### REQUIRED ACTION
Only the words of the entries are wanted, repeated exactly and without images.
=== EXTRACTED RECORDS ===
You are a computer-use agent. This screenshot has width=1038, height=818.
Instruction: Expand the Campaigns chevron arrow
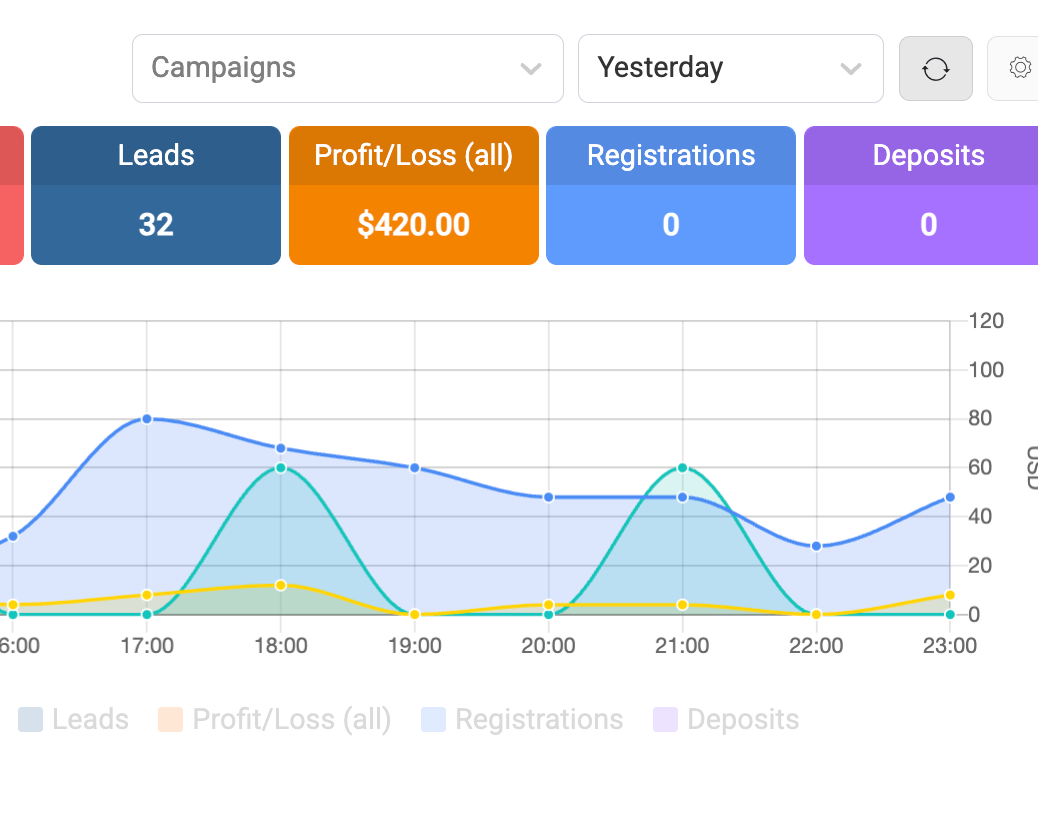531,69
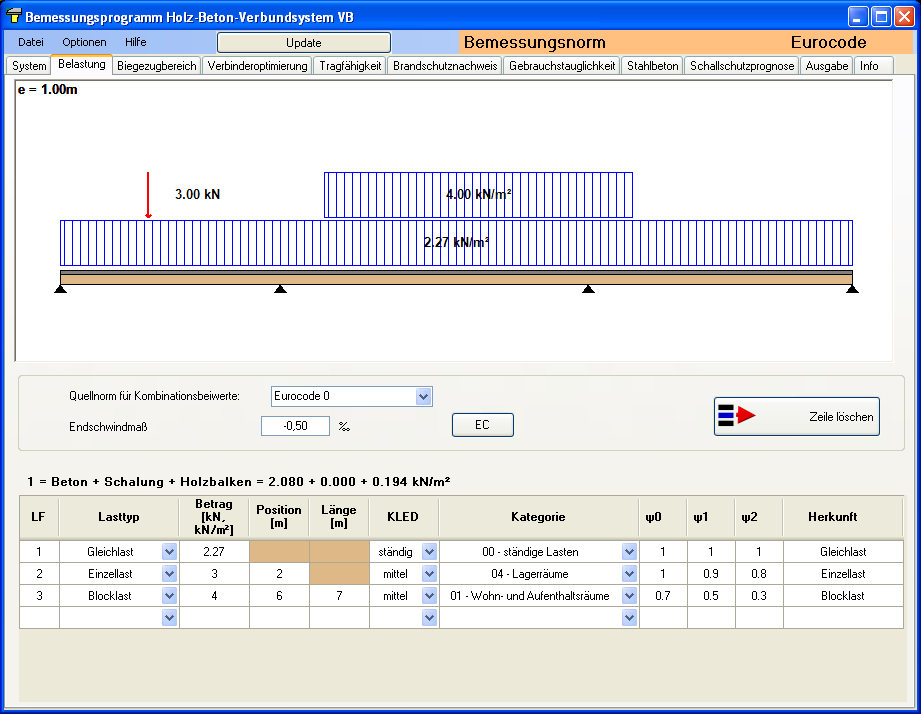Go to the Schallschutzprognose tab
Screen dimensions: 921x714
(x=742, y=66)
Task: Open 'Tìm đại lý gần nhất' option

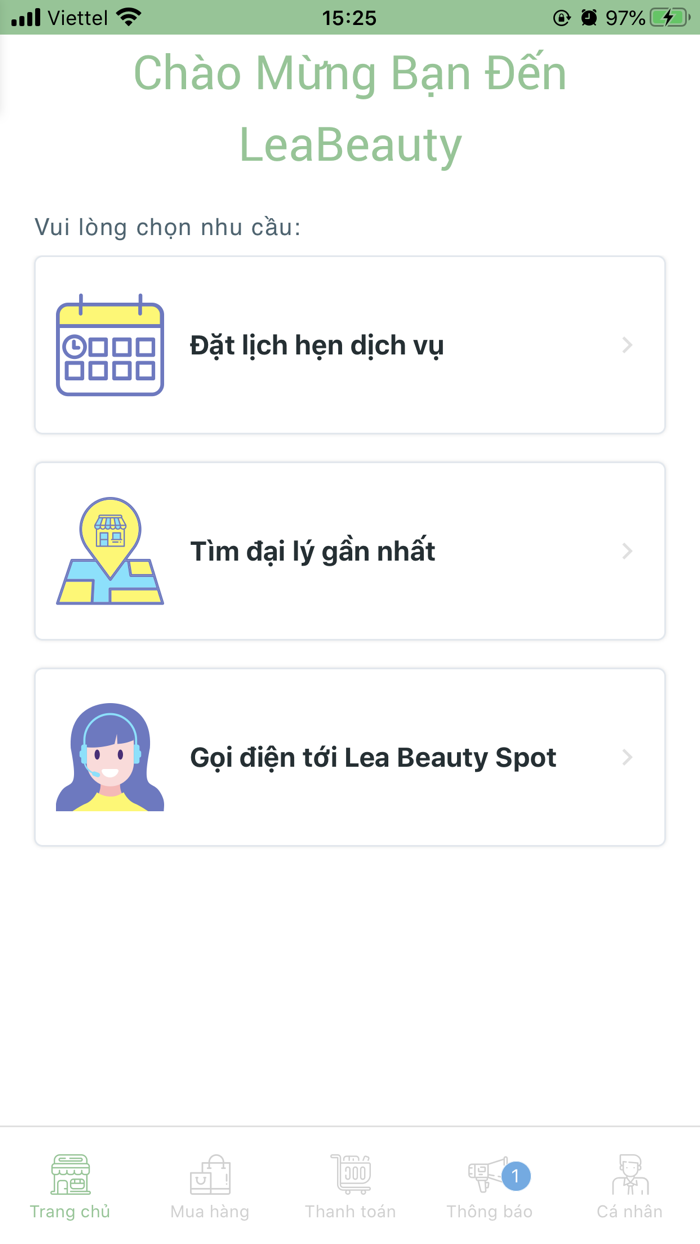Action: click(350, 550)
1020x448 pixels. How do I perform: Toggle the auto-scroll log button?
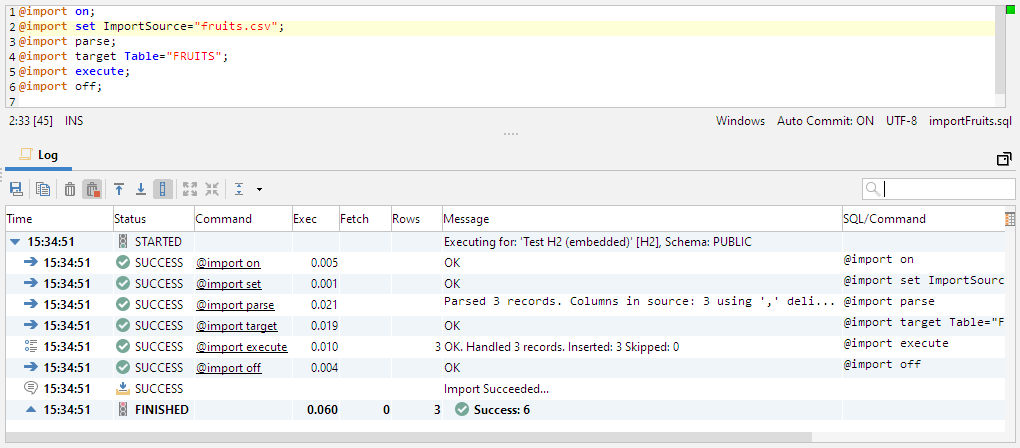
===
### EXERCISE RESPONSE
You are a computer-use agent. This screenshot has width=1038, height=818.
Instruction: Expand the Campaigns chevron arrow
531,69
Go to the Schallschutzprognose tab
Screen dimensions: 921x714
(x=742, y=66)
Task: Open 'Tìm đại lý gần nhất' option

Action: click(350, 550)
1020x448 pixels. How do I perform: Toggle the auto-scroll log button?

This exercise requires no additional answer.